In his November letter, a copy of which was obtained by Stabroek News, Jagdeo told Solheim that he would be demitting office and thanked him for his personal commitment to the partnership between the two countries.
He said that the Guyana-Norway partnership had made enormous progress, although there was still much to do.
“Unfortunately, despite Norway paying US$70 million to the World Bank for results delivered by Guyana in 2009 and 2010, very little money is yet flowing to Guyana, while over US$1 million has been paid in fees,” Jagdeo wrote. “It is particularly unfortunate that we were unable to fix the two problems you and I spoke about when you visited Georgetown.
The mechanism for the use of the money paid by Norway to Guyana continues to be saddled with rules which require, for example, closed procurement processes in some instances (we had to purchase 11,000 solar panels for indigenous homes from domestic resources as Guyana wanted to conduct a fully open procurement to international standards, whereas use of the payments from Norway would have required a closed process coupled with an international process to select the wattage of bulbs in indigenous homes).”
Jagdeo had not spoken of this issue before but last July he told Amerindian leaders that there was an international tender for the solar panels and a Danish company won the bid.
“But we can’t get them to pay for this because guess what, they want to come to your communities and ask you whether you want these solar panels or not; whether it will create environmental problems or social problems…,” the President had said. “All of these safeguards. It’s a straightforward procurement…,” he continued.
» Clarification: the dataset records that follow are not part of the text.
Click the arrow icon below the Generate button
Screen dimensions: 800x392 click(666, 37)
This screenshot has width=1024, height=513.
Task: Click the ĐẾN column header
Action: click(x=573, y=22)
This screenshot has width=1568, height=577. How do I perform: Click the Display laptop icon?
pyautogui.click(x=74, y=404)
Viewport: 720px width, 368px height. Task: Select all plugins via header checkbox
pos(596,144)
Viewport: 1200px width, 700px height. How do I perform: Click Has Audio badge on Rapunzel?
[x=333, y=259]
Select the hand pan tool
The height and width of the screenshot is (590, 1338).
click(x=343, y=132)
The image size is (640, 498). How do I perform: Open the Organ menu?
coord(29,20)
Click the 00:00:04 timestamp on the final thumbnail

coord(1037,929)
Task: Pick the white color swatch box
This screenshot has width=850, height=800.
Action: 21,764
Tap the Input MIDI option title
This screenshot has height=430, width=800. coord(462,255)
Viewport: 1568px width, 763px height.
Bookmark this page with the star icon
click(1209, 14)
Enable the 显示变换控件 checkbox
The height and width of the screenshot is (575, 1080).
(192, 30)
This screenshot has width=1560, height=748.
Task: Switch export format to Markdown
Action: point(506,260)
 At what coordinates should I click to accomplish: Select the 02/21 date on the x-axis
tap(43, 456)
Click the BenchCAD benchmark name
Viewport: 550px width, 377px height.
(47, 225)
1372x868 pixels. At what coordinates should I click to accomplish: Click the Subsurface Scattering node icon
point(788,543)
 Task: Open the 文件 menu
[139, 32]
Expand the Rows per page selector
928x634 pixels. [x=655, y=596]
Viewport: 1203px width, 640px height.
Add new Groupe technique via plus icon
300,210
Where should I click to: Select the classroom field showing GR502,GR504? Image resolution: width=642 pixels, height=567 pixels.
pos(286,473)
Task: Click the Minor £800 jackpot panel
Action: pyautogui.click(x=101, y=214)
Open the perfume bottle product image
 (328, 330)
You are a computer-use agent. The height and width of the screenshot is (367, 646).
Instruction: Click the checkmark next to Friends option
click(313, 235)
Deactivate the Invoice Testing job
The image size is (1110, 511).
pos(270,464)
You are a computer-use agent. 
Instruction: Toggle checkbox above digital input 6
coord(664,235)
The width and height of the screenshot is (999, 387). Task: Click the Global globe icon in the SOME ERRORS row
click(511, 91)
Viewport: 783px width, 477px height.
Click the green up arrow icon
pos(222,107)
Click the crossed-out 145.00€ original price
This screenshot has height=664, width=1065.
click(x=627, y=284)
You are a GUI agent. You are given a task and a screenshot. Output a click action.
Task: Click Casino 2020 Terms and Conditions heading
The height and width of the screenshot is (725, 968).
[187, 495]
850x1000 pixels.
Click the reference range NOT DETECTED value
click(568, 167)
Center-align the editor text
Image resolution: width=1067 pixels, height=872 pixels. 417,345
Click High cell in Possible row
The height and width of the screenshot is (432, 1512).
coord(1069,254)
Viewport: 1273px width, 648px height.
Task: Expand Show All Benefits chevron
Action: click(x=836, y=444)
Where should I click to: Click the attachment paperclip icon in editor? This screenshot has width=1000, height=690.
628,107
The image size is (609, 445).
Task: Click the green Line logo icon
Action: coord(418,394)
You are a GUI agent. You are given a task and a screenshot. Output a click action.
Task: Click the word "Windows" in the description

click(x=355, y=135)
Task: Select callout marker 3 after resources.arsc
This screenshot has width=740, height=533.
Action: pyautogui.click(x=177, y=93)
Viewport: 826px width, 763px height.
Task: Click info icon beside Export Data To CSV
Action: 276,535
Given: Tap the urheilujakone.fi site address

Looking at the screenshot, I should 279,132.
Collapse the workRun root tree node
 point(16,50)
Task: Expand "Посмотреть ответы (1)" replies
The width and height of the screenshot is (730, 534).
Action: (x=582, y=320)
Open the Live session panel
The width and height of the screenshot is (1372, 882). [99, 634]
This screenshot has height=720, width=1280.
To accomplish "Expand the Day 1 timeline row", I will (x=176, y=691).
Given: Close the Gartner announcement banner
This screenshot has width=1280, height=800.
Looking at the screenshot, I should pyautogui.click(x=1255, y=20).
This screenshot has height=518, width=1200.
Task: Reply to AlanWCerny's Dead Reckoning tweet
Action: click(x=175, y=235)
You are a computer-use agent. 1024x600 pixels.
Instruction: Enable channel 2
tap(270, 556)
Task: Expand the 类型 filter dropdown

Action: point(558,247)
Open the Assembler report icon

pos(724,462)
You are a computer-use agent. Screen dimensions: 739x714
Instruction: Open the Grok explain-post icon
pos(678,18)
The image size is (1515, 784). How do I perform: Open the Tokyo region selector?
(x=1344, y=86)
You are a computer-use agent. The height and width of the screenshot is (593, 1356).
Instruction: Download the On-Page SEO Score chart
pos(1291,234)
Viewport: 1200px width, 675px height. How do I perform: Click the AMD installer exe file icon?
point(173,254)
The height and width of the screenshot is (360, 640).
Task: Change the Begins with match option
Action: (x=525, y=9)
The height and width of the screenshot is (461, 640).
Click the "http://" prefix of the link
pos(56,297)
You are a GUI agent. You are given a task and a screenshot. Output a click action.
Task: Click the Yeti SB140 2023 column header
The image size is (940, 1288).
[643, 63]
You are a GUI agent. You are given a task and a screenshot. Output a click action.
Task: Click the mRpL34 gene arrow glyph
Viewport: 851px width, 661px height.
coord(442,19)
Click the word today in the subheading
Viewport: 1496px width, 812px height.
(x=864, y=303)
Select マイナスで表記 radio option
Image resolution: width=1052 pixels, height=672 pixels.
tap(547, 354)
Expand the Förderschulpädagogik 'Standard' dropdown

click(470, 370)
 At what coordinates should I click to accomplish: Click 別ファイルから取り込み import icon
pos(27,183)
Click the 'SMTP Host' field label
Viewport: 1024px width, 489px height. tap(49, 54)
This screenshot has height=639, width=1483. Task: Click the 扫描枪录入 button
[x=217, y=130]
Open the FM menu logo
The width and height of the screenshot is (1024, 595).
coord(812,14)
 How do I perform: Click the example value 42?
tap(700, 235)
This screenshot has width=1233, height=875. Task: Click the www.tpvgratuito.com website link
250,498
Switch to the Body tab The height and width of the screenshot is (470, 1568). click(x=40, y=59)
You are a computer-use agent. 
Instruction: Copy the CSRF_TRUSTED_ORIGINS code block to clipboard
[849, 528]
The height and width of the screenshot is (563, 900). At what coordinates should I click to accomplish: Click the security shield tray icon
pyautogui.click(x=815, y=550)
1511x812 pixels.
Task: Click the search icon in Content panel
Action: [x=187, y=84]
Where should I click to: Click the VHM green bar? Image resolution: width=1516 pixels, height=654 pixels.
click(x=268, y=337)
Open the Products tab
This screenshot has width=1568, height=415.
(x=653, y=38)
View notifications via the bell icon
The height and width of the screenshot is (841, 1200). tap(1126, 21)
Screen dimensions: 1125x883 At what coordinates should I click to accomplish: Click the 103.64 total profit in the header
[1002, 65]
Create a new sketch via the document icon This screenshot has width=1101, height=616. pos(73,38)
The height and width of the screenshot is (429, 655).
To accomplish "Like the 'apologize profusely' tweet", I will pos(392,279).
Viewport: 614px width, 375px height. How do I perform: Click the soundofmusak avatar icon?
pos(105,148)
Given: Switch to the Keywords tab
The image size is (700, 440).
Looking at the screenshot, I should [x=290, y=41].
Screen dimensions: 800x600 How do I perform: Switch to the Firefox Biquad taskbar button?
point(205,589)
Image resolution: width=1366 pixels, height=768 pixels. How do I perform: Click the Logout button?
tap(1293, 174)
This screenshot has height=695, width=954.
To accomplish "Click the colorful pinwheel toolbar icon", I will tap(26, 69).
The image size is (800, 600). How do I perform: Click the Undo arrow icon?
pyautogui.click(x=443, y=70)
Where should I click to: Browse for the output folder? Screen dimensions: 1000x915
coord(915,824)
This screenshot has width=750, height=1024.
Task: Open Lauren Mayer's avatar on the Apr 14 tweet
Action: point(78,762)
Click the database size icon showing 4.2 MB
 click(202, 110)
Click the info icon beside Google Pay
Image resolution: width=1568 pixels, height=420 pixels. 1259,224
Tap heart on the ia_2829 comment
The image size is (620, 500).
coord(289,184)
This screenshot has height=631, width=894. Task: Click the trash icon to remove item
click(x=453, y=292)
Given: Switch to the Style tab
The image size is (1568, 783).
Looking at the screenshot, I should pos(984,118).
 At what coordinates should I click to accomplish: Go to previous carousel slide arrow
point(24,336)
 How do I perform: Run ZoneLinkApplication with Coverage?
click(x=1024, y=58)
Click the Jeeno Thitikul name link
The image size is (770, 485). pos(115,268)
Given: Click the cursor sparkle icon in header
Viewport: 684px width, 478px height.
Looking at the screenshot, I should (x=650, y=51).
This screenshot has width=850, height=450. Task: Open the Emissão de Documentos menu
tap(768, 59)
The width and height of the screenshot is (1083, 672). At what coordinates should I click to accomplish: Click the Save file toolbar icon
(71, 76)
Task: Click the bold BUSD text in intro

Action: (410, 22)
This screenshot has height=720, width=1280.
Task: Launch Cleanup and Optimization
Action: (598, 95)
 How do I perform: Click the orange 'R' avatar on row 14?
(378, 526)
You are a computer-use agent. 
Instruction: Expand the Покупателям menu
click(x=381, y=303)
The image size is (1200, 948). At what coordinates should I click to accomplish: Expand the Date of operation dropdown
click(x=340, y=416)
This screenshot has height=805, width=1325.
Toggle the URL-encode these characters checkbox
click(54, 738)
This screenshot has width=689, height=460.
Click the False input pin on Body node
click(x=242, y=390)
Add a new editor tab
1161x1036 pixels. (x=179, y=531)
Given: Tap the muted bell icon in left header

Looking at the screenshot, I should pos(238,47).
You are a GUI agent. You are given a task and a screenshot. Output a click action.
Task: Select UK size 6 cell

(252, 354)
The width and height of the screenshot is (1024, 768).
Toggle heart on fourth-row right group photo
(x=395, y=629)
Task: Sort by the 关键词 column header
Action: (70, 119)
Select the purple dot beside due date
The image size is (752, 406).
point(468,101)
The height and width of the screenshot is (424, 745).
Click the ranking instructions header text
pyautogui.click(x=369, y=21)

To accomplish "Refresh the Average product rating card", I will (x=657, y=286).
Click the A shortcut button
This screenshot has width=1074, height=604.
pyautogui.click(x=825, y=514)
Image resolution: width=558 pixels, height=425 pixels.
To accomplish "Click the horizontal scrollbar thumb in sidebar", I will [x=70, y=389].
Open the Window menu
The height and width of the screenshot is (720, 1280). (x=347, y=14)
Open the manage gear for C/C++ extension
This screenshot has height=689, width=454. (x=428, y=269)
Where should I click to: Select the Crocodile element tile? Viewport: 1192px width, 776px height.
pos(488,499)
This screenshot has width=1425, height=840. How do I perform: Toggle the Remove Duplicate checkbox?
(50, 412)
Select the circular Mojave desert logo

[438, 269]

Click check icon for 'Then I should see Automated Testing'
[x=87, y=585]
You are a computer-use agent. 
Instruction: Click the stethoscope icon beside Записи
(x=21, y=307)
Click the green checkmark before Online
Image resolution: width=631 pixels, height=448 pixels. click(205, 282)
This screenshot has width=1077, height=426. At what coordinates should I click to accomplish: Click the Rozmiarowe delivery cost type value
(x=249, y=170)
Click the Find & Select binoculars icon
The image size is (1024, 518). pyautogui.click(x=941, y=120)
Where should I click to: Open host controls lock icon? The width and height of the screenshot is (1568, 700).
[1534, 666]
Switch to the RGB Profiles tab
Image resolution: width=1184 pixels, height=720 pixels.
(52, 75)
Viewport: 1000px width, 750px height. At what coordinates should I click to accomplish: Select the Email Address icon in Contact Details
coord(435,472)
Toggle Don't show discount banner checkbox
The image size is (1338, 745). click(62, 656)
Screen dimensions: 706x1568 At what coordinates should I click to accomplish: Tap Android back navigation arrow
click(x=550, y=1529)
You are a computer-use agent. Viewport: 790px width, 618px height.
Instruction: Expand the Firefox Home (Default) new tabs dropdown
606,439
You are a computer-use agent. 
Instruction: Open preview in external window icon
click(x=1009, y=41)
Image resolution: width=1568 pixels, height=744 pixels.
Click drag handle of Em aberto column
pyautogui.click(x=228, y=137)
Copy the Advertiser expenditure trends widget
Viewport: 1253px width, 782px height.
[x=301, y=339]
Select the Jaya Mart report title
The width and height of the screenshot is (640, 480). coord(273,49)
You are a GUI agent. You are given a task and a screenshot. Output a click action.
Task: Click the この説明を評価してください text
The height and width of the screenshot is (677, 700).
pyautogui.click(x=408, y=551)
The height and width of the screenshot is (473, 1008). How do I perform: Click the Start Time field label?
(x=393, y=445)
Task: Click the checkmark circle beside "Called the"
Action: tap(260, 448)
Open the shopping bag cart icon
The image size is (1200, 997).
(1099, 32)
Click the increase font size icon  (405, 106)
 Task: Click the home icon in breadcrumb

In his letter, Jagdeo also noted that Norway’s REDD+ payments at US$5 per tonne/C02 are enabling Guyana to maintain 99.5% of its forest cover. “Teams from our two countries have made breakthroughs on complex issues of global significance, and our methodology is in line with recommendations that highlight how a 25% reduction in global deforestation is possible within 5 years for less than 25 billion euro,” he said.
The former president stated that once Georgetown and Oslo are successful in fixing the finance mechanism, the partnership will enable Guyana – over the remaining three years – to combine payments from Norway with domestic investment and private capital to undertake several projects.
He identified these as Guyana becoming the world’s top user of clean energy as a per cent of its energy mix, and eliminating 92% of Guyana’s energy-related emissions; the establishment of a world-class Centre for Bio-diversity; investing in Guyana’s most pressing climate change adaptation priorities, including work to secure the coastline which is 1 metre below sea level; attracting a further US$2 billion in private finance for identified low carbon economic enterprise, in climate-smart agriculture and other sectors; building a world-class greenhouse gas monitoring, reporting and verification system(MRVS); distributing solar panels to indigenous households to ensure that every single indigenous home has access to electricity; establishing an Amerindian Development Fund to address the specific needs identified by indigenous Amerindian communities; and build on an already existing programme that is providing 90,000 low income households with laptops and training, to boost efforts to prevent the emergence of a digital divide in Guyana.
“Your personal dedication has been a major reason why we have travelled this far. Ours is a five-year partnership, we knew that we would have problems – and the two countries can fix them, especially the financing mechanism. We can prove to the world that it is possible to enshrine national ownership and adherence to world-class financial, social and environmental safeguards within climate finance mechanisms,” the former president wrote.
“I have already indicated to [Norwegian] Prime Minister Stoltenberg my belief that the new Government in Guyana will remain a strong and dependable partner in making the Guyana-Norway partnership work, and in helping to make progress on the global climate agenda,” he said adding that he will continue to support Solheim and “your vital work in any way I can after I have left office.”
In a response last month, Solheim thanked the former president and said that the partnership between Guyana and Norway would not have been possible without Jagdeo’s strong dedication. “As you refer to in your letter, there are still challenges that have to be solved before the model is working like we want it to. But I believe that all parties to this cooperation want to see progress and success. From the Norwegian side, I can assure you that this has high priority, making our partnership a vehicle for the successful implementation of Guyana’s low carbon development strategy in the coming three years,” the minister said.
“I am encouraged by your indication that you believe the new government of Guyana will want to continue our partnership and look forward to build on the foundation that was laid during your presidency,” Solheim wrote. He added that Jagdeo’s leadership and dedication in the fight against climate change is needed also after he would have left office of president and “I look forward to continue our common efforts towards a sustainable future in the years to come.”